**Your task**:
All the data must be output exactly as given.
Available data: Begin
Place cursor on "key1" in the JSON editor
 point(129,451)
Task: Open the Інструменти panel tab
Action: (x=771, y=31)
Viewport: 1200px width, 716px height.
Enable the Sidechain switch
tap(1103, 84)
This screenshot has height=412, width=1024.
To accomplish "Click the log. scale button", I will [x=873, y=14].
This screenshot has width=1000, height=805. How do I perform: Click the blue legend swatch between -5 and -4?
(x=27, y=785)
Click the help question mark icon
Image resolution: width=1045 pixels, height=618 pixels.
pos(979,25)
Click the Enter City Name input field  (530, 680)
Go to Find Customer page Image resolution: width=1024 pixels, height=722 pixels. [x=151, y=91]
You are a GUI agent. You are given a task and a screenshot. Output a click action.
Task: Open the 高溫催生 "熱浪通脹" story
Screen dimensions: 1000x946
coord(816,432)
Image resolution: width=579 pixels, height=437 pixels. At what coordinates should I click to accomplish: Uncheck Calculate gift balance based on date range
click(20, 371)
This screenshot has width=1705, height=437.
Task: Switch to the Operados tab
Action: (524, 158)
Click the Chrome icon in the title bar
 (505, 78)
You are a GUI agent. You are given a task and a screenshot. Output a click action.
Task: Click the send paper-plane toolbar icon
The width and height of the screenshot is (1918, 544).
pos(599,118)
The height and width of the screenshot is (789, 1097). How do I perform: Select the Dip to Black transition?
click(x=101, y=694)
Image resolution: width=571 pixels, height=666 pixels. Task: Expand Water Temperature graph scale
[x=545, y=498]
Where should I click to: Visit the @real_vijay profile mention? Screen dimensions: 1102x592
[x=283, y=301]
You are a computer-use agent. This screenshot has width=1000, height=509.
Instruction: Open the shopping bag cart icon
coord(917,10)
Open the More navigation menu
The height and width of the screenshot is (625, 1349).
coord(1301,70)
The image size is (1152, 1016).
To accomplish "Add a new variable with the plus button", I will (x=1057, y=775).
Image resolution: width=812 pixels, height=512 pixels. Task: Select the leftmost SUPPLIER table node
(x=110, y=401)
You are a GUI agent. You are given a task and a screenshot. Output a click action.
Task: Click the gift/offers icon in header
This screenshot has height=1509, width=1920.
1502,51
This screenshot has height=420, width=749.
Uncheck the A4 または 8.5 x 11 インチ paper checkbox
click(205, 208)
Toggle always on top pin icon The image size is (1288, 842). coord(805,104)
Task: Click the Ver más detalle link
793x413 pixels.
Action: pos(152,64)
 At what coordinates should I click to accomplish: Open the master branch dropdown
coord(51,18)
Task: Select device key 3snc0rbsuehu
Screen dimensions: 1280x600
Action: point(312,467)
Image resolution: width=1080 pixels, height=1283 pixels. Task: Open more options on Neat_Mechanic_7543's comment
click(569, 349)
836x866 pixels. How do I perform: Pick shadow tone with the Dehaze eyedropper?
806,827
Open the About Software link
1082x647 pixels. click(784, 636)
Available data: End
**Exercise response**:
Place cursor on "key1" in the JSON editor
 point(129,451)
Task: Open the Інструменти panel tab
Action: (x=771, y=31)
Viewport: 1200px width, 716px height.
Enable the Sidechain switch
tap(1103, 84)
This screenshot has height=412, width=1024.
To accomplish "Click the log. scale button", I will [x=873, y=14].
This screenshot has width=1000, height=805. How do I perform: Click the blue legend swatch between -5 and -4?
(x=27, y=785)
Click the help question mark icon
Image resolution: width=1045 pixels, height=618 pixels.
pos(979,25)
Click the Enter City Name input field  (530, 680)
Go to Find Customer page Image resolution: width=1024 pixels, height=722 pixels. [x=151, y=91]
You are a GUI agent. You are given a task and a screenshot. Output a click action.
Task: Open the 高溫催生 "熱浪通脹" story
Screen dimensions: 1000x946
coord(816,432)
Image resolution: width=579 pixels, height=437 pixels. At what coordinates should I click to accomplish: Uncheck Calculate gift balance based on date range
click(20, 371)
This screenshot has width=1705, height=437.
Task: Switch to the Operados tab
Action: (524, 158)
Click the Chrome icon in the title bar
 (505, 78)
You are a GUI agent. You are given a task and a screenshot. Output a click action.
Task: Click the send paper-plane toolbar icon
The width and height of the screenshot is (1918, 544).
pos(599,118)
The height and width of the screenshot is (789, 1097). How do I perform: Select the Dip to Black transition?
click(x=101, y=694)
Image resolution: width=571 pixels, height=666 pixels. Task: Expand Water Temperature graph scale
[x=545, y=498]
Where should I click to: Visit the @real_vijay profile mention? Screen dimensions: 1102x592
[x=283, y=301]
You are a computer-use agent. This screenshot has width=1000, height=509.
Instruction: Open the shopping bag cart icon
coord(917,10)
Open the More navigation menu
The height and width of the screenshot is (625, 1349).
coord(1301,70)
The image size is (1152, 1016).
To accomplish "Add a new variable with the plus button", I will (x=1057, y=775).
Image resolution: width=812 pixels, height=512 pixels. Task: Select the leftmost SUPPLIER table node
(x=110, y=401)
You are a GUI agent. You are given a task and a screenshot. Output a click action.
Task: Click the gift/offers icon in header
This screenshot has height=1509, width=1920.
1502,51
This screenshot has height=420, width=749.
Uncheck the A4 または 8.5 x 11 インチ paper checkbox
click(205, 208)
Toggle always on top pin icon The image size is (1288, 842). coord(805,104)
Task: Click the Ver más detalle link
793x413 pixels.
Action: pos(152,64)
 At what coordinates should I click to accomplish: Open the master branch dropdown
coord(51,18)
Task: Select device key 3snc0rbsuehu
Screen dimensions: 1280x600
Action: point(312,467)
Image resolution: width=1080 pixels, height=1283 pixels. Task: Open more options on Neat_Mechanic_7543's comment
click(569, 349)
836x866 pixels. How do I perform: Pick shadow tone with the Dehaze eyedropper?
806,827
Open the About Software link
1082x647 pixels. click(784, 636)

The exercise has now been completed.